----- Page text -----
Console.WriteLine(nameof(System.Runtime.CompilerServices.InterceptsLocationAttribute));


await A.Query(connectionString,reportQuery);


public class A
{
    public async static Task<IEnumerable<A>> Query(string connectionString,string reportQuery) {
        using (var connection = new SqlConnection(connectionString))
        {
            await connection.OpenAsync();

            using (var tran = await connection.BeginTransactionAsync())
            {
                return  await connection.QueryAsync<A>(reportQuery, transaction: tran);
            }
        }

    }
    public string blahbla { get; set; }
}

This is very intriguing, but the short version is: "I have no clue what is happening here". The exact same code (your version) works absolutely fine locally - and it turns out that even if there was a conflict: the file-local type seems to be reliably selected, i.e. no error. I'm still on 17.9 preview 1, so I'll try updating that and see if that breaks things, but... weird!

The only other thing I can think that might influence this is any .props files in ancestor folders - i.e. if your project is c:\Code\Whatever\Console42\Console42.csproj, then a .props file (especially Directory.Build.props) in c:\Code\Whatever or c:\Code or c:\ could still be contributing changes the the build. It is definitely worth taking a moment to rule that out, but: I don't expect you'll find anything

No change in 17.9 preview 2, still works fine; Windows 11 Pro (Insider Preview) 10.0.23601, .NET SDK 8.0.100

Very weird. I can try to poke @RikkiGibson to see if they can think of anything that might cause this. I'm entirely out of ideas.

If you could share a binlog for the failing build I might be able to get to the bottom of it. May not have time to take a look till after holidays though.

The only other thing I can think that might influence this is any .props files in ancestor folders - i.e. if your project is c:\Code\Whatever\Console42\Console42.csproj, then a .props file (especially Directory.Build.props) in c:\Code\Whatever or c:\Code or c:\ could still be contributing changes the the build. It is definitely worth taking a moment to rule that out, but: I don't expect you'll find anything

Tried moving the project to the root of my drive, still the same thing ☹️

If you could share a binlog for the failing build I might be able to get to the bottom of it. May not have time to take a look till after holidays though.

Binlog attached: msbuild.zip

Thanks yall for all your help!
----- Source data -----
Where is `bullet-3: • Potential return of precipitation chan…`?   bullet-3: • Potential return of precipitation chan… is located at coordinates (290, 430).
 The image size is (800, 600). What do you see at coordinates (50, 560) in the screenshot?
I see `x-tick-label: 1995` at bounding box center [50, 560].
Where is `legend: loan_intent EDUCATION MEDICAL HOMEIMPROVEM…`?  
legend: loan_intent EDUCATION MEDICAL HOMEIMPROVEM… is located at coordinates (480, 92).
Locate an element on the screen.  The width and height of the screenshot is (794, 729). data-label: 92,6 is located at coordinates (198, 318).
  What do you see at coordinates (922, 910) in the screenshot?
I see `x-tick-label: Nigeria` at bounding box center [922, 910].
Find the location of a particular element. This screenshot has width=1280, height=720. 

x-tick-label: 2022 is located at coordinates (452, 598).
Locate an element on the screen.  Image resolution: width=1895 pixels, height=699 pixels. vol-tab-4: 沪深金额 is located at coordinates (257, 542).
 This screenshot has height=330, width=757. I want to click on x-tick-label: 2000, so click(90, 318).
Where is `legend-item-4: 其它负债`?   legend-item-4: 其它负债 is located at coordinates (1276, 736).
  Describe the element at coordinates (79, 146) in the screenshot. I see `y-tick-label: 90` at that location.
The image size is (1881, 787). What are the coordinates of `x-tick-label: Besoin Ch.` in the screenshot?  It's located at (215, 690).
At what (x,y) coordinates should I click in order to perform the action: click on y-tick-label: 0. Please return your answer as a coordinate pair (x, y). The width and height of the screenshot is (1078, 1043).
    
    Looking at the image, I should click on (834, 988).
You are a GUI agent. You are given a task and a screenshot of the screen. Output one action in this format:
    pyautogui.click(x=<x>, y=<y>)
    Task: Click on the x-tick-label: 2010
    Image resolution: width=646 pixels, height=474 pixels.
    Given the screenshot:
-----
• _What this exercise asks_
1. In the build-failure discussion, what did one participant do to rule out .props files in ancestor folders, and what was the result?
2. Continue the build-failure discussion from the point where the text ends.

• _Response list_
1. They moved the project to the root of their drive, and the problem stayed the same.

2.
Ya'll are going to love this, I am now unable to reproduce that error for that simple project 😂

But I still have one that's erroring out with the DapperAot annotation which I have attached here: msbuild.zip

I'm wondering if this is some weirdness with the security software on this machine, this machine has SentinelOne on it and I've run into issues with it messing with my development workflow.

I have a working theory; setting up repro; if correct, the fix is simple...

OK, theory confirmed. Stand down @RikkiGibson - this doesn't need your level of expertise!

The problem is here:

<PackageReference Include="Dapper.Advisor" Version="1.0.31">
  <PrivateAssets>all</PrivateAssets>
  <IncludeAssets>runtime; build; native; contentfiles; analyzers; buildtransitive</IncludeAssets>
</PackageReference>
<PackageReference Include="Dapper.AOT" Version="1.0.31" />		

You see, this ends up with two parallel copies of the analyzer tools, which run independently. This is a little surprising - I would have expected the build outputs to be normalized (flattened), but: I guess this is necessary in case different analyzers have different and mutually incompatible versions of some files.

The solution: don't do that:

<PackageReference Include="Dapper.AOT" Version="1.0.31" />

is sufficient, and is the more complete bundle:

  • Dapper.Advisor is a dummy dev dependency that simply bundles Dapper.AOT.Analyzers
  • Dapper.AOT is a proper library (containing the runtime part of Dapper.AOT - base types, etc) that also bundles Dapper.AOT.Analyzers

I'll think whether there's a better way we can package these two things.